------ EXTRACT PROVIDED
I visualized the data in Tableau Public. Going in, I had an idea of the different types of visualizations I wanted to include. I knew that the best way to visualize time-oriented data is by using line graphs. However, since the dataset is massive, I didn’t want to make the line graph illegible by including too many lines in one chart. Therefore, I only showed the top names over time for each gender and each ethnicity in the line graphs. I identified the top names by creating bar charts for each gender and each ethnicity that showed the counts for each name. I then sorted the bar charts by descending order and filtered by the 5 names with the highest counts. I created the bar charts for each year separately and then I included the top 5 names for each year into the final line graph.
The other chart I wanted to include was a bubble chart to give viewers a broad picture of all the names that were registered between 2011 – 2019 split by gender. I thought a bubble chart would be a nice way to show the popularity of the names through the different sizes and colours of the bubbles. Initially, the colours of the bubble chart were based on the names in the dataset and therefore, there were a lot of differently coloured bubbles.
My peer reviewer suggested showing a correlation between the names though the colour scheme. Hence, I changed the colours of the bubbles to a single colour gradient instead, and the final effect is that the colours get lighter as the popularity of the name decreases. I think this is a more intuitive way of visually showing the popularity of names through colours instead of having arbitrary colours assigned to the names by Tableau Public.
I also included a pie chart to show the breakdown of the counts of the names by ethnicity to see which ethnicity’s names are represented the most in the dataset, and a line graph to visually demonstrate how the total number of names recorded in the dataset have changed over time.
Final Dashboard & Data Analysis + Interpretation
The first row of charts in my dashboard contains two bubble charts – one for girls and one for boys – that shows all the names registered between 2011 – 2019.
In these charts, the more popular the name, the bigger and darker in colour the bubble. Viewers can see the count for a name by hovering over the name’s bubble. I think this visualization does a good job of visually showing the sheer number of names in this dataset. I also deliberately did not pick colours that reinforce traditional gender norms such as pink for girls and blue for boys, and opted to go for more gender neutral colours such as purple and orange.
------------
------ SUPPLIED DATA
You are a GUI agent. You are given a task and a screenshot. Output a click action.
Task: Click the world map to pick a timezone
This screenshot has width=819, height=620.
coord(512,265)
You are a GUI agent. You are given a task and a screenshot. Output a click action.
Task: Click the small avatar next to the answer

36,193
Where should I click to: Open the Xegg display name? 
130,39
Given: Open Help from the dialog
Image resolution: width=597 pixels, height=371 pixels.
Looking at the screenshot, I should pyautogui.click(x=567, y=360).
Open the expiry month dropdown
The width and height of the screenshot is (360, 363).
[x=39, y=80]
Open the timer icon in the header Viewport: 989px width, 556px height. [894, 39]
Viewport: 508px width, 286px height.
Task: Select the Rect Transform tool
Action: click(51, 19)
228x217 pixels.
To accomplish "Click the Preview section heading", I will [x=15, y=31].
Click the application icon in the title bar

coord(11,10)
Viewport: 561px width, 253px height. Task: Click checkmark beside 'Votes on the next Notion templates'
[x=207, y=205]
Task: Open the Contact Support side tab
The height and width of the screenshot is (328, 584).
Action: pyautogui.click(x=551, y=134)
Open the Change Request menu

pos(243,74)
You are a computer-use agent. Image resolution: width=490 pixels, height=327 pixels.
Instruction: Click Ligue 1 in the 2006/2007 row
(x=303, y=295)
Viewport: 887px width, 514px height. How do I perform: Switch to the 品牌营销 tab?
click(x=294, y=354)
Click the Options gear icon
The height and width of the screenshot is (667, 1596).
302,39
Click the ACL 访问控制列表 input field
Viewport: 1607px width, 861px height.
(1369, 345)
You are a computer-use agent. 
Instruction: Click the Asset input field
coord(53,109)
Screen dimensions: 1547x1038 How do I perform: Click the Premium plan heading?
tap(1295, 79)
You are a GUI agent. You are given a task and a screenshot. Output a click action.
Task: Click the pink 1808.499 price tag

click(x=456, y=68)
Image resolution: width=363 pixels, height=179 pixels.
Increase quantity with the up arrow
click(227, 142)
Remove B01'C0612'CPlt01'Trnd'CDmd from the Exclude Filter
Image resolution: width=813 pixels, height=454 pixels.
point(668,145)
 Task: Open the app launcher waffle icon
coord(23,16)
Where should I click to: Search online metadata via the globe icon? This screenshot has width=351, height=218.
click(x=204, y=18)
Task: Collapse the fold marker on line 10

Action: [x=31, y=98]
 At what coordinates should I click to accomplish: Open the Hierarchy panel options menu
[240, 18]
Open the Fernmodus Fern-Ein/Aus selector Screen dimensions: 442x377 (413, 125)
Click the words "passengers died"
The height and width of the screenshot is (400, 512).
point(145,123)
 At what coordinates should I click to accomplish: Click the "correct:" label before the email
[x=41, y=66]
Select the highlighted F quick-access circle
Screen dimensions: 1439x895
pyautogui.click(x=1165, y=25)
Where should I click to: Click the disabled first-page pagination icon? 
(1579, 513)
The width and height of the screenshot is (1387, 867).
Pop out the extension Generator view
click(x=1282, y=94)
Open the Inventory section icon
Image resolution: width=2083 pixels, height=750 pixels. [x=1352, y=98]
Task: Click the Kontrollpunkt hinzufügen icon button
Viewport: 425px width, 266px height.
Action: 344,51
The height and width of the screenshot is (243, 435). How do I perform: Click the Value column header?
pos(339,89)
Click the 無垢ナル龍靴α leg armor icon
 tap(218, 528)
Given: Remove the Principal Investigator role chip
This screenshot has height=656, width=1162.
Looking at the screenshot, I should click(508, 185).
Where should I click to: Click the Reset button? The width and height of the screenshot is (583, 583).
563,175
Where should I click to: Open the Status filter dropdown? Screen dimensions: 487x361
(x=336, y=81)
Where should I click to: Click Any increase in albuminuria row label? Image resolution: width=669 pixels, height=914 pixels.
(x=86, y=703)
------------
Rewrite the Tableau write-up from "The other chart" down to "differently coloured bubbles.", and use "treemap" wherever "bubble chart" appears.

TASK SOLUTION.
The other chart I wanted to include was a treemap to give viewers a broad picture of all the names that were registered between 2011 – 2019 split by gender. I thought a treemap would be a nice way to show the popularity of the names through the different sizes and colours of the bubbles. Initially, the colours of the treemap were based on the names in the dataset and therefore, there were a lot of differently coloured bubbles.